Rachel Labastie
Illusions nécessaires
Illusions nécessaires
Dans cette exposition des cerveaux blancs dans un grenier sombre.
Ces cerveaux sont à l’échelle 1 et l’on pourrait les greffer à ces nombreuses têtes de mort qui habitent si souvent les expositions. On perçoit leurs nervures des circonvolutions douces, profondes, palpables dans les creux et les pleins ; la vie dans ses plis, fluctuante, ingérable.
Ces cerveaux sont en paraffine, du latin « parum affinis », qui a peu d’affinité.
La paraffine est utilisée pour la fabrication des bougies et c’est un composant nécessaire à la fabrication d’explosifs. C’est une matière fragile, détonante comme une incursion poétique dans un espace qui pourrait être celui de la conscience le grenier.
C’est ici que se situe la réserve, ces esprits seront remplis d’une ligne de pensée pour des apôtres, un parti, une méthode efficace ; de celle qui nécessitait l’envoi au Goulag lors des grands lessivages, mais pas seulement.
L’écrivain américain Avram Noam Chomsky note dans son livre « Les illusions nécessaires »*, les processus par lesquels les médias et les politiques usent de la propagande pour communiquer et détourner l’attention des véritables enjeux politiques. Le maintien de la confusion, d’une proximité illusoire évite que la démocratie soit effective le vote citoyen est une utopie participative, un jeu initié par l’Etat qui détourne l’attention sur l’essentiel.
Les mots choisis par les décideurs sont pernicieux réseaux sociaux, votes citoyens, prises de conscience … mais comme l’indiquait Ferdinand de Saussure « un mot n’a pas de sens, il n’a que des emplois ».
Pourtant le cerveau est utile, il est excitable. Il produit de la sérotonine, de la dopamine et bien d’autres drogues illicites. On soigne désormais certains traumatismes corporels par l’envoi de fréquences dans les zones du cerveau. Les sensations impulsées ou autres espaces virtuels permettent de ressentir sans subir. C’est une industrie de l’émotion par procuration qui se développe. Déjà avec l’ami Facebook certaines connexions sont ciblées, des murs sont privilégiés, des rencontres se programmeront de là-haut, au grenier, un cerveau global pour une maîtrise totale.

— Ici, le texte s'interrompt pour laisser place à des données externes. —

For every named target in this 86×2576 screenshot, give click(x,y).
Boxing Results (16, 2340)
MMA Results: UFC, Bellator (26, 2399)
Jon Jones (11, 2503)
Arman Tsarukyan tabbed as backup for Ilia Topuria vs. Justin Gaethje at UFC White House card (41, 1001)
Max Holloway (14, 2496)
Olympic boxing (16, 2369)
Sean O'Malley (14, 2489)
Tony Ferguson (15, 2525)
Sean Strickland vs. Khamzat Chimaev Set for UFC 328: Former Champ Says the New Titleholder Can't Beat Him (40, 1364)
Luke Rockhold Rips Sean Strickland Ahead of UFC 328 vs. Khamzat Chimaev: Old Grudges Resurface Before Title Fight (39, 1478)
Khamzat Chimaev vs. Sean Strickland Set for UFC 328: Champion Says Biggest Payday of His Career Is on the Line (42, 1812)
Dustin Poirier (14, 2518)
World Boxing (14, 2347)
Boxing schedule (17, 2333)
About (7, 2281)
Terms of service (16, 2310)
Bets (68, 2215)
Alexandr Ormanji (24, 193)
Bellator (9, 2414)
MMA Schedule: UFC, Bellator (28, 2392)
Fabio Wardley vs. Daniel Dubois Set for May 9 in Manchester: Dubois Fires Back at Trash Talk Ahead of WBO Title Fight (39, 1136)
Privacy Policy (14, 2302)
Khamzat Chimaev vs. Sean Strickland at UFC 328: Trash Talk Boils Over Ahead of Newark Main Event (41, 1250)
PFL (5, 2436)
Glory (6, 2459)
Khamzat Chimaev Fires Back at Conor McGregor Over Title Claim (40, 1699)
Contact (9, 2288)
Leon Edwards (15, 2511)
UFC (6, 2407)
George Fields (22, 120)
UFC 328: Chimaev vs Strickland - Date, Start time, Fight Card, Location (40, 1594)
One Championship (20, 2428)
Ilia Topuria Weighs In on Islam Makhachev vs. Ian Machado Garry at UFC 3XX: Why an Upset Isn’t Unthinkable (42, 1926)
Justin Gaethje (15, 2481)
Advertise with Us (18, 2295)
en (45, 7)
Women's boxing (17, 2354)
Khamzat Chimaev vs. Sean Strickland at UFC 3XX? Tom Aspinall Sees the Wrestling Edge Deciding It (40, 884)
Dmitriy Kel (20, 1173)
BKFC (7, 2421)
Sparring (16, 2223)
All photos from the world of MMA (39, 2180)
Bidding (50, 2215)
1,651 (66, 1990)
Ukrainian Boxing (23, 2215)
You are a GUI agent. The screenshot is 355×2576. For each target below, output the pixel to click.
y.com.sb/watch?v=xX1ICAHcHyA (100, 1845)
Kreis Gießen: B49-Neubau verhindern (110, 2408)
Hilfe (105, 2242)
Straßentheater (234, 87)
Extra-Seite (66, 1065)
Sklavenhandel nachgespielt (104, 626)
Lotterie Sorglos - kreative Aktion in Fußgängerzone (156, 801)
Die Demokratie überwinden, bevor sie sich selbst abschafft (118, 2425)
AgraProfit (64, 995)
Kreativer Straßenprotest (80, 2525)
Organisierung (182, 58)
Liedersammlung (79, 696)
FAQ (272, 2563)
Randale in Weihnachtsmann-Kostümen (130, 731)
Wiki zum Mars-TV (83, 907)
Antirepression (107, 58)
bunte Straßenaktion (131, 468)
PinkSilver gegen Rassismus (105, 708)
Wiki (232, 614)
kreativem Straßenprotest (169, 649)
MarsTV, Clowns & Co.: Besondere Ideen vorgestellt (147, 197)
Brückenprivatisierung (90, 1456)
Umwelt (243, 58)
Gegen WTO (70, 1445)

La déviance n’est plus jugée ni punie par le pouvoir, mais par une autocensure puissante. Nous sommes pensés. Il n’y a plus d’ennemi représentable, la norme est intériorisée. C’est la dictature du surmoi qui produit des consommateurs nés.
Michel Foucault nous avait éclairé surveiller (s’auto-) punir. Sécurité – Sociabilité.
Un chant des sirènes est omniprésent et c’est le plus flatteur, le plus transparent, le plus doux pour l’ego devenez vous-mêmes.
Comme tout le monde.
*Necessary Illusions (1989, South-End Press edition).